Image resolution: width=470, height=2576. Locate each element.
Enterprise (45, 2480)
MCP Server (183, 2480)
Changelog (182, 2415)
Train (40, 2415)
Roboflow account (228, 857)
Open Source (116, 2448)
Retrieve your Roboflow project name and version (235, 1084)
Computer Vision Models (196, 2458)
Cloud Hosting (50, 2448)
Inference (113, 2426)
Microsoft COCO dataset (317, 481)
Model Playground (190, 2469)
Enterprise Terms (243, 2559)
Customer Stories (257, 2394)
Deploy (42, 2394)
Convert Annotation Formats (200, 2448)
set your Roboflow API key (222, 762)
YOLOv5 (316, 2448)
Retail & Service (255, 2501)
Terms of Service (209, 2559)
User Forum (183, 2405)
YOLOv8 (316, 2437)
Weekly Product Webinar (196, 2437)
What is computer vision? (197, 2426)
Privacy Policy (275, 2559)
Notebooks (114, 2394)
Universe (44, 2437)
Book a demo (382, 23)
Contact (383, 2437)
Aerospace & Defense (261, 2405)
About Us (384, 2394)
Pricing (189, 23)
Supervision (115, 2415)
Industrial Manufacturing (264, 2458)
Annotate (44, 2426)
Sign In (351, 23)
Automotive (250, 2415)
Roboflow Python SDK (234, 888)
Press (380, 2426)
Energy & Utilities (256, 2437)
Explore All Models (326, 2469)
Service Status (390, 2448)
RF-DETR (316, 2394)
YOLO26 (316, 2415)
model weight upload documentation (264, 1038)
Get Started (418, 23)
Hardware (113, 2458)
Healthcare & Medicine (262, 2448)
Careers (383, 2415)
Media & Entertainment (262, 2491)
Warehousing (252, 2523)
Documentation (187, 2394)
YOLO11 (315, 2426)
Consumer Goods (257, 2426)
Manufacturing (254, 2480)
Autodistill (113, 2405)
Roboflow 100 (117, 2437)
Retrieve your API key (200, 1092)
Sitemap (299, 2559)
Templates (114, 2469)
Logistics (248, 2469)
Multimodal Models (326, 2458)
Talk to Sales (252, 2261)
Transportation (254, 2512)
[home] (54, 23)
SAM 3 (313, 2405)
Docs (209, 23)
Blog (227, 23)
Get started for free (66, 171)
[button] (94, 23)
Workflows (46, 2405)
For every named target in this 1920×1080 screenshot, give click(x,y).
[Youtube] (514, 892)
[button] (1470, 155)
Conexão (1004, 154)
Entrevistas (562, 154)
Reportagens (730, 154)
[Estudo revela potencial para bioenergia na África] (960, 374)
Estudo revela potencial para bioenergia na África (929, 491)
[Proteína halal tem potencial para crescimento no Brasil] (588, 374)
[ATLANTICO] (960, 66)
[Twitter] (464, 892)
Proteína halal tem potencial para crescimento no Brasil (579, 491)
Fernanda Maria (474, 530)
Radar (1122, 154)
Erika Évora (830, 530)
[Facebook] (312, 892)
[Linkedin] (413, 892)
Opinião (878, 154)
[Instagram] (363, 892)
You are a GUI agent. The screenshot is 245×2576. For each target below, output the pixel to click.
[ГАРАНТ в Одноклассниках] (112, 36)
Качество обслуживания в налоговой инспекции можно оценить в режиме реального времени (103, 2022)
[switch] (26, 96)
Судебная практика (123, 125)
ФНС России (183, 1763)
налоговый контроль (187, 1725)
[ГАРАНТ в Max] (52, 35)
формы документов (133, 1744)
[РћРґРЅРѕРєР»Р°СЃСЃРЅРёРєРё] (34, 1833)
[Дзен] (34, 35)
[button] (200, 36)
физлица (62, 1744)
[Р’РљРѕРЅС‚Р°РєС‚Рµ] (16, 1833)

## Work to complete
Your task is to retype all the records above with nothing left out.

## Result of the task
Image resolution: width=470, height=2576. Locate each element.
Enterprise (45, 2480)
MCP Server (183, 2480)
Changelog (182, 2415)
Train (40, 2415)
Roboflow account (228, 857)
Open Source (116, 2448)
Retrieve your Roboflow project name and version (235, 1084)
Computer Vision Models (196, 2458)
Cloud Hosting (50, 2448)
Inference (113, 2426)
Microsoft COCO dataset (317, 481)
Model Playground (190, 2469)
Enterprise Terms (243, 2559)
Customer Stories (257, 2394)
Deploy (42, 2394)
Convert Annotation Formats (200, 2448)
set your Roboflow API key (222, 762)
YOLOv5 (316, 2448)
Retail & Service (255, 2501)
Terms of Service (209, 2559)
User Forum (183, 2405)
YOLOv8 (316, 2437)
Weekly Product Webinar (196, 2437)
What is computer vision? (197, 2426)
Privacy Policy (275, 2559)
Notebooks (114, 2394)
Universe (44, 2437)
Book a demo (382, 23)
Contact (383, 2437)
Aerospace & Defense (261, 2405)
About Us (384, 2394)
Pricing (189, 23)
Supervision (115, 2415)
Industrial Manufacturing (264, 2458)
Annotate (44, 2426)
Sign In (351, 23)
Automotive (250, 2415)
Roboflow Python SDK (234, 888)
Press (380, 2426)
Energy & Utilities (256, 2437)
Explore All Models (326, 2469)
Service Status (390, 2448)
RF-DETR (316, 2394)
YOLO26 (316, 2415)
model weight upload documentation (264, 1038)
Get Started (418, 23)
Hardware (113, 2458)
Healthcare & Medicine (262, 2448)
Careers (383, 2415)
Media & Entertainment (262, 2491)
Warehousing (252, 2523)
Documentation (187, 2394)
YOLO11 (315, 2426)
Consumer Goods (257, 2426)
Manufacturing (254, 2480)
Autodistill (113, 2405)
Roboflow 100 (117, 2437)
Retrieve your API key (200, 1092)
Sitemap (299, 2559)
Templates (114, 2469)
Logistics (248, 2469)
Multimodal Models (326, 2458)
Talk to Sales (252, 2261)
Transportation (254, 2512)
[home] (54, 23)
SAM 3 (313, 2405)
Docs (209, 23)
Blog (227, 23)
Get started for free (66, 171)
[button] (94, 23)
Workflows (46, 2405)
For every named target in this 1920×1080 screenshot, give click(x,y).
[Youtube] (514, 892)
[button] (1470, 155)
Conexão (1004, 154)
Entrevistas (562, 154)
Reportagens (730, 154)
[Estudo revela potencial para bioenergia na África] (960, 374)
Estudo revela potencial para bioenergia na África (929, 491)
[Proteína halal tem potencial para crescimento no Brasil] (588, 374)
[ATLANTICO] (960, 66)
[Twitter] (464, 892)
Proteína halal tem potencial para crescimento no Brasil (579, 491)
Fernanda Maria (474, 530)
Radar (1122, 154)
Erika Évora (830, 530)
[Facebook] (312, 892)
[Linkedin] (413, 892)
Opinião (878, 154)
[Instagram] (363, 892)
You are a GUI agent. The screenshot is 245×2576. For each target below, output the pixel to click.
[ГАРАНТ в Одноклассниках] (112, 36)
Качество обслуживания в налоговой инспекции можно оценить в режиме реального времени (103, 2022)
[switch] (26, 96)
Судебная практика (123, 125)
ФНС России (183, 1763)
налоговый контроль (187, 1725)
[ГАРАНТ в Max] (52, 35)
формы документов (133, 1744)
[РћРґРЅРѕРєР»Р°СЃСЃРЅРёРєРё] (34, 1833)
[Дзен] (34, 35)
[button] (200, 36)
физлица (62, 1744)
[Р’РљРѕРЅС‚Р°РєС‚Рµ] (16, 1833)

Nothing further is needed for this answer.